WHAT YOU SHOULD DO ->
Going down the data below, set down exactly the line with "You are a computer-use agent. 480x373 pixels." and each line after it through the line with "Instruction: Expand the"; no other lines.

[SOURCE MATERIAL — start]

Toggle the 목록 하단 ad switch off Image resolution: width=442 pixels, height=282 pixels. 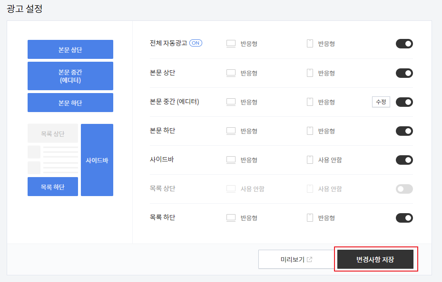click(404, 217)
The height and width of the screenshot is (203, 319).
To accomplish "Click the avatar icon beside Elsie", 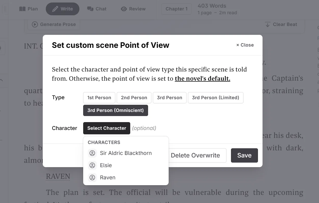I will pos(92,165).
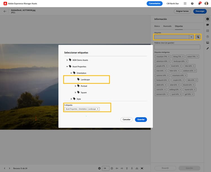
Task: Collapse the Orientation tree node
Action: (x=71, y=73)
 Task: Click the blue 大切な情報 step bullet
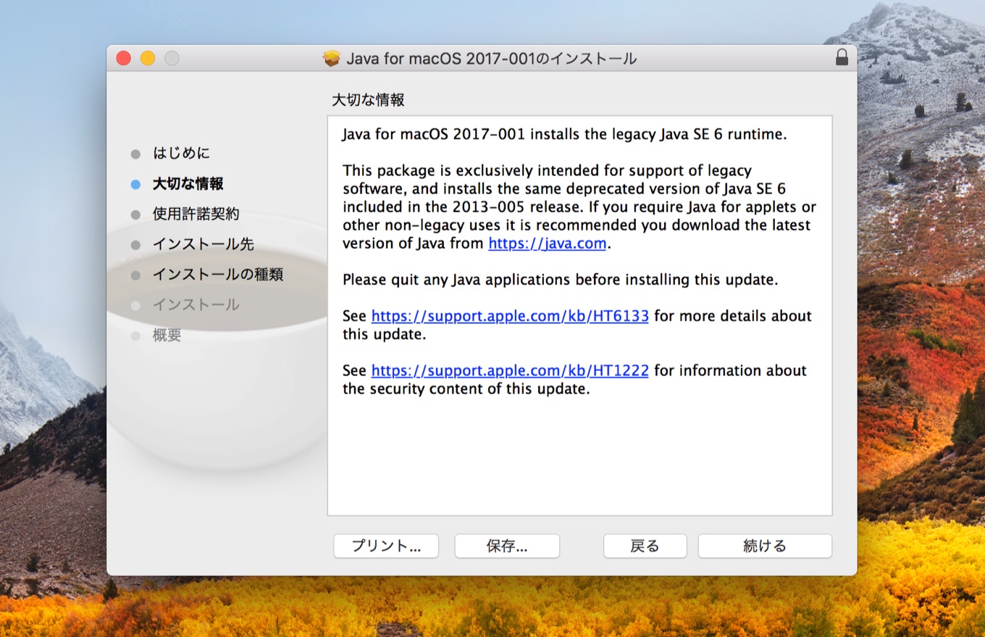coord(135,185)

[SOURCE MATERIAL — finish]
[SOURCE MATERIAL — start]

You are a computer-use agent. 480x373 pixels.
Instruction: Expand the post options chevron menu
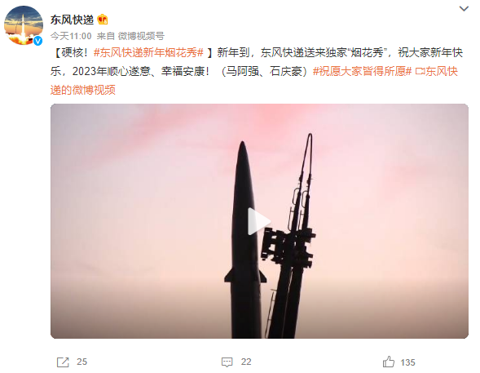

[SOURCE MATERIAL — finish]

EXERCISE ANSWER ->
You are a computer-use agent. 480x373 pixels.
Instruction: Expand the post options chevron menu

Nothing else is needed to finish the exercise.